Perplexity is off for Llama 2-7b
Hello, I hope this finds you well.
I was trying to prune Llama 2-7b with wanda (cloned directly from your codebase), so I ran the following command: python main.py --model meta-llama/Llama-2-7b-hf --prune_method wanda --sparsity_ratio 0.5 --sparsity_type unstructured --save out/llama2_7b/unstructured/wanda/
but I get a perplexity of 10.27 which is way higher than what you guys are reporting. It is being pruned with c4 and tested on wikitext2 (I changed nothing in the codebase).

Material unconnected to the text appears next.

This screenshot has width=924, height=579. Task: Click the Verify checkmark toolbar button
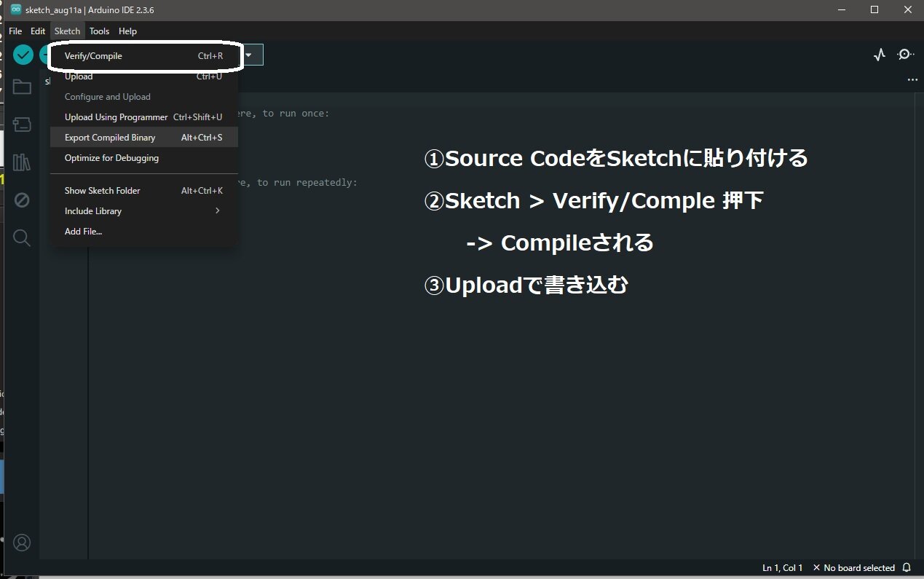23,55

Do you guys maybe have a guess on what I might be doing wrong?
TIA
Hi, Could you check if the performance of dense LLaMA2-7b match our number in the paper as well?
Hi, Thanks for your prompt response. Yes, the dense is off too. I'm getting 7.72 for LLaMA2-7b and you guys are reporting 5.12. Can you maybe clone your repository again yourself and see if you can reproduce the results?

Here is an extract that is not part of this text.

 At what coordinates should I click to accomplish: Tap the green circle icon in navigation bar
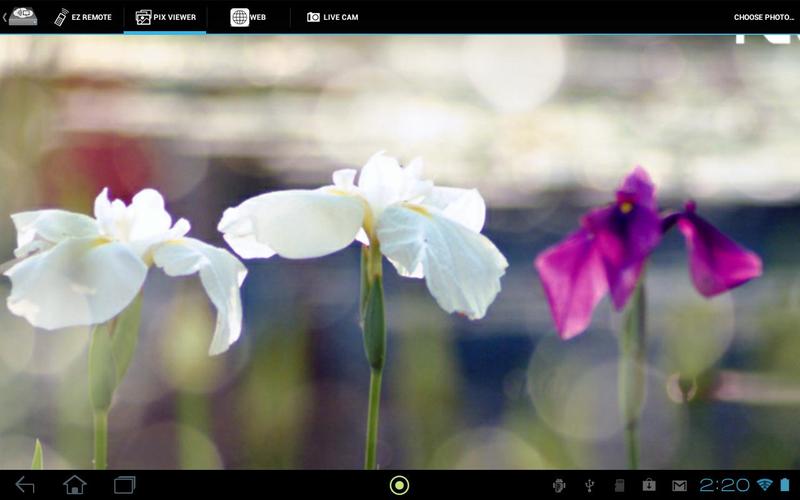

hmm, the number I get from reruning is still 5.12 for dense LLaMA2 (context size 4096), even with context size 2024, the number would be around 5.5, as verified by other works (e.g., table 4 in https://arxiv.org/abs/2306.00978).
I'm running with context size 4096 as well (nsampels = 333). This is so weird. What version of datasets and transformers are you using?